◆ What needs to be done ◆
The data below should be restated word for word, pictures omitted.

Pixel coordinate grounding data
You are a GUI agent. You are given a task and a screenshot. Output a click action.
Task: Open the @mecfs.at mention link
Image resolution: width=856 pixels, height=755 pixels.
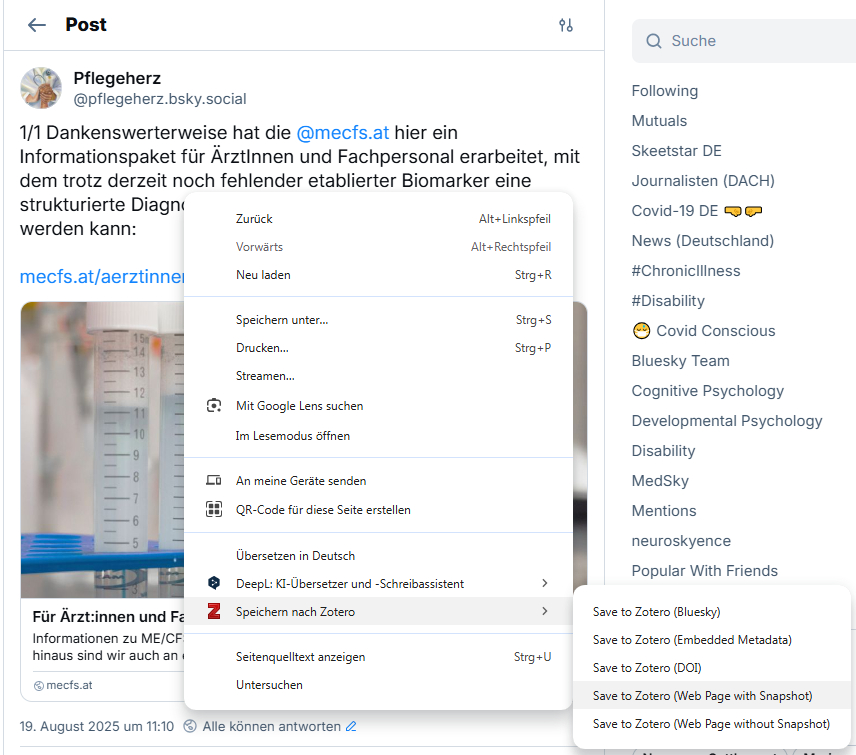coord(342,132)
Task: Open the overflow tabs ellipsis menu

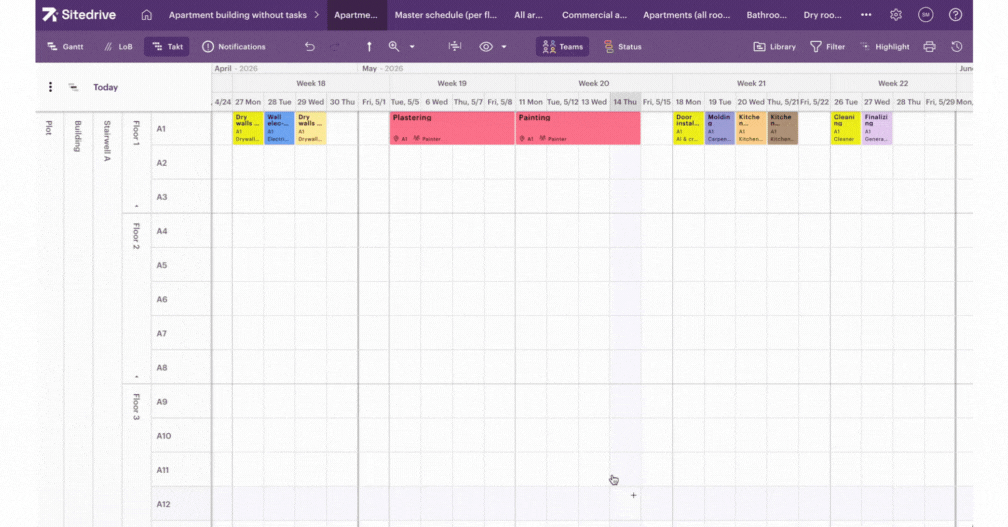Action: 866,15
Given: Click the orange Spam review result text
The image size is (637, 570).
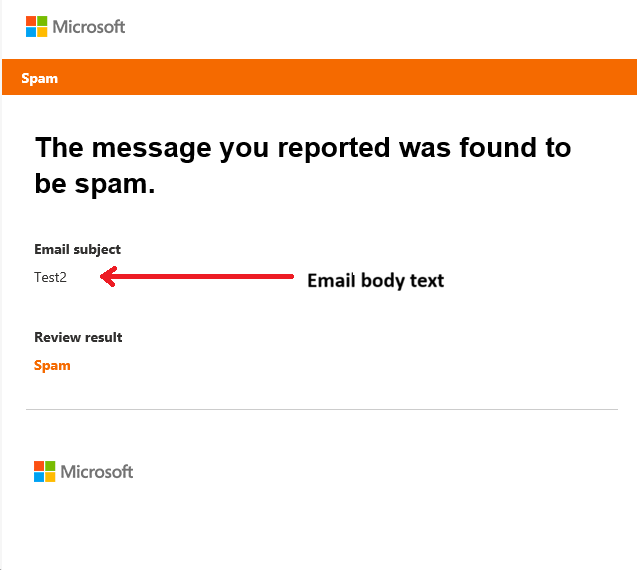Looking at the screenshot, I should 52,365.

◆ Expected answer ◆
You are a GUI agent. You are given a task and a screenshot. Output a click action.
Task: Open the @mecfs.at mention link
Image resolution: width=856 pixels, height=755 pixels.
coord(342,132)
Task: Open the overflow tabs ellipsis menu

Action: 866,15
Given: Click the orange Spam review result text
The image size is (637, 570).
Looking at the screenshot, I should 52,365.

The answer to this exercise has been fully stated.